Dava dosyasının 3. Defa işlemden kaldırıldığı tarihte geçerli olan 1086 sayılı HUMK 409. Maddesi; “Oturuma çağrılmış olan tarafların hiçbiri gelmediği veya gelip de davayı takip etmeyeceklerini bildirdikleri takdirde dava yenileninceye kadar dosyanın işlemden kaldırılmasına karar verilir.
Oturum gününün belli edilmesi için tarafların başvurması gereken hallerde, gün tespit ettirilmemiş ise, son işlem tarihinden başlayarak bir ay geçmekle birinci fıkra hükmü uygulanır.
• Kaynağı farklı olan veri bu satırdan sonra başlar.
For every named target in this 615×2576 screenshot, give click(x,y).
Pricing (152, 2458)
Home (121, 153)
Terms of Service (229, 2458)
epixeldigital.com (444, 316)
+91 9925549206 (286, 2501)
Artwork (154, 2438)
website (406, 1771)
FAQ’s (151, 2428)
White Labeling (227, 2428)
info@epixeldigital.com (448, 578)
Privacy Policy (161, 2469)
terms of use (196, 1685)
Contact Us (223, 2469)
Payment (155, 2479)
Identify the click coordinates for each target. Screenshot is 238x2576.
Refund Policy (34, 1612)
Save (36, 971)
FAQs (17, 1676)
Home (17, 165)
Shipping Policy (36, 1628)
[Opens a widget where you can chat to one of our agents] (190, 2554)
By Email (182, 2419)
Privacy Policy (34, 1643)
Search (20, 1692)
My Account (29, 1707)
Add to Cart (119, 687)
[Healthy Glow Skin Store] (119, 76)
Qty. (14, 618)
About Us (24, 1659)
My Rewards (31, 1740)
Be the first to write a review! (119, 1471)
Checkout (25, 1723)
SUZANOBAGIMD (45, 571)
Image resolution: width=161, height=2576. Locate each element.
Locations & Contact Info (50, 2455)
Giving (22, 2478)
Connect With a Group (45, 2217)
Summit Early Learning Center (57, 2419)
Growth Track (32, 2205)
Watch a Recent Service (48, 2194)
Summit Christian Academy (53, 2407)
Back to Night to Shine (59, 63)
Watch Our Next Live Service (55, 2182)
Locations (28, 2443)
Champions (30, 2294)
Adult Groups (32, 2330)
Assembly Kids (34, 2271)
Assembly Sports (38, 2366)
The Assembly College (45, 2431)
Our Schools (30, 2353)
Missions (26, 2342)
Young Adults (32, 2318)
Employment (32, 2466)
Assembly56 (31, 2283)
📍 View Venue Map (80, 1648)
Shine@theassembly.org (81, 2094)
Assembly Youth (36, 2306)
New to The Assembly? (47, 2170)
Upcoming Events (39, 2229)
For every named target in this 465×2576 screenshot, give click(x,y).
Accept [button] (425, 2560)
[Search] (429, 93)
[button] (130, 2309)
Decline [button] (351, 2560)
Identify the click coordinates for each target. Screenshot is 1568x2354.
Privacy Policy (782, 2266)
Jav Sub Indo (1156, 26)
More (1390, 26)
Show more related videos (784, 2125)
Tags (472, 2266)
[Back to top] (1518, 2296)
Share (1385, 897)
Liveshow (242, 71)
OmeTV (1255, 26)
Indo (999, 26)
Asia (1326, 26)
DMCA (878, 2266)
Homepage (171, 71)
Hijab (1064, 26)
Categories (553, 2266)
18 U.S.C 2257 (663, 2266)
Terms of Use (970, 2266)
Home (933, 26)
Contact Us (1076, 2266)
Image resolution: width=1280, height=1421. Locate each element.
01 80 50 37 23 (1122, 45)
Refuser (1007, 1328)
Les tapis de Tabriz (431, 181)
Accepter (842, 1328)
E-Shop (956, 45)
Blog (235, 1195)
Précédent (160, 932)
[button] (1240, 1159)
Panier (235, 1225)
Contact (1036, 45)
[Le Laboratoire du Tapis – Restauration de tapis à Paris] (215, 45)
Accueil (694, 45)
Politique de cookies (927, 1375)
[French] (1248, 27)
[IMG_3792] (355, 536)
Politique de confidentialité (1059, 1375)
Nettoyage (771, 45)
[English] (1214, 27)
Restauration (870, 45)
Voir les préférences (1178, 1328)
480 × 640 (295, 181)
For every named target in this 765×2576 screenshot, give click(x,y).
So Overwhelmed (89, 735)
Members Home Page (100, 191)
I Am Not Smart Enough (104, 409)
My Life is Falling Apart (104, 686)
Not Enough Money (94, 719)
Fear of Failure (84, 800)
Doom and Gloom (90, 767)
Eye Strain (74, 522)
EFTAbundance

Yukarıdaki fıkralar hükmü gereğince dosyası işlemden kaldırılmış olan dava, işlemden kaldırıldığı tarihten başlayarak üç ay içinde taraflardan birinin dilekçe ile başvurması üzerine yenilenebilir.
Yenileme dilekçesi, oturum, gün, saat ve yerini bildiren çağırı kağıdı ile birlikte taraflara tebliğ olunur
Dava dosyanın işlemden kaldırıldığı tarihten başlayarak bir ay geçtikten sonra yenilenirse yeniden harç alınır. Bu harç yenileyen tarafından ödenir ve karşı tarafa yüklenemez. Bu şekilde harç verilerek yenilenen dava, yeni bir dava sayılmaz.
İşlemden kaldırıldığı tarihten başlayarak üç ay içinde yenilenmeyen davalar açılmamış sayılır ve mahkemece bu hususta kendiliğinden karar verilerek kayıt kapatılır.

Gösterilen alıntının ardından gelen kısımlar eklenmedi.